Collaborative Care Arrangements with Primary Care Providers
A cornerstone of ASM is its emphasis on collaborative care between specialists and primary care providers (PCPs), which is demonstrated by its performance measures for care improvement. Under CMMI’s proposal, ASM participants will be required to confirm that ASM beneficiaries have access to a PCP, assist in establishing those relationships if needed, communicate relevant clinical information back to PCPs after each visit, and ensure that annual health-related social needs (HRSN) screenings are completed—either by PCPs or the ASM participant. Evidence of compliance may include documented workflows, electronic health records (EHR) configurations, staff training materials, and audit trails.
ASM participants are also required to execute at least one Collaborative Care Arrangement (CCA) with a primary care practice that shares ASM beneficiaries with the ASM participant. CCAs must address at least three of five core elements: data sharing, co-management, transitions in care, closed-loop communication, and care coordination integration. These arrangements are intended to formalize expectations around shared responsibilities, improve continuity of care, and embed coordination processes into routine practice operations.

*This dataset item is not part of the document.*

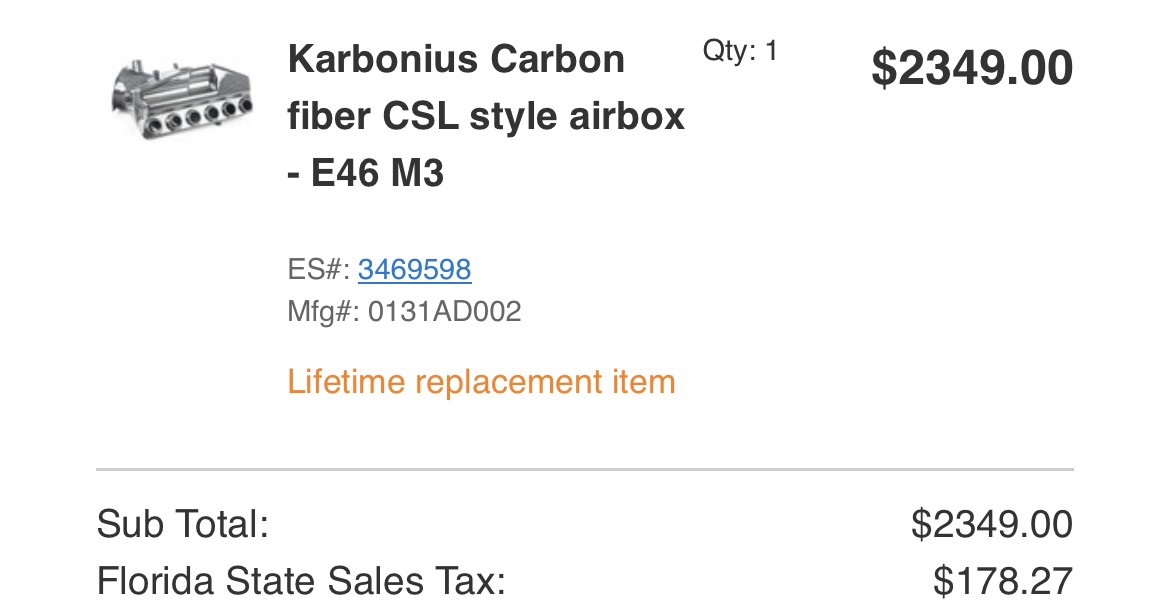The image size is (1170, 608).
Task: Click the 'ES#:' label text
Action: [318, 269]
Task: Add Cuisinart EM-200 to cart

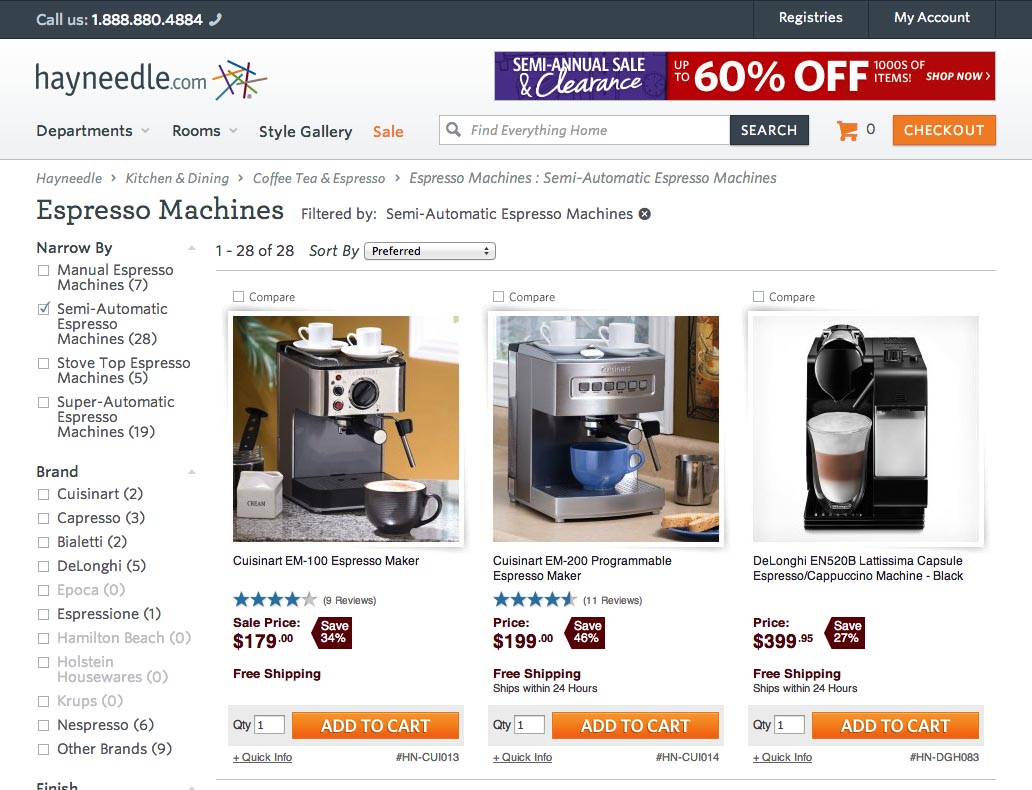Action: coord(635,725)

CMMI proposes a framework to protect CCAs from liability under the AKS and the Beneficiary Inducements CMP. However, as proposed, the framework’s requirements offer limited flexibility, and, in fact, CCAs that satisfy the framework’s requirements would seemingly also satisfy the AKS’s safe harbor for personal services and management contracts. Health care organizations and systems looking to maximize performance should consider implementing CCAs that utilize the AKS’s value-based care safe harbors, which offer significantly more room for innovative, risk-sharing arrangements.
Key Takeaways for Health Care Organizations with Specialists
If finalized as proposed, ASM represents a significant shift in how CMMI engages specialists in value-based care. For health care organizations with cardiologists, orthopedic surgeons, pain management specialists, neurosurgeons, or anesthesiologists, the model introduces both compliance obligations and strategic opportunities. Unlike prior voluntary models, ASM is mandatory in selected regions (to be announced) and applies directly to individual specialists, requiring organizations to assess their readiness at the clinician level. The model’s emphasis on care coordination with PCPs, interoperability, and beneficiary engagement will require robust infrastructure, including interoperable EHR systems, documented workflows, and formalized collaborative care arrangements with PCPs.
Health care organizations with specialists should consider submitting comments before the PFS Proposed Rule’s September 12th deadline. CMMI anticipates announcing the initial participant list by the end of 2025, and ASM will launch in January 2027.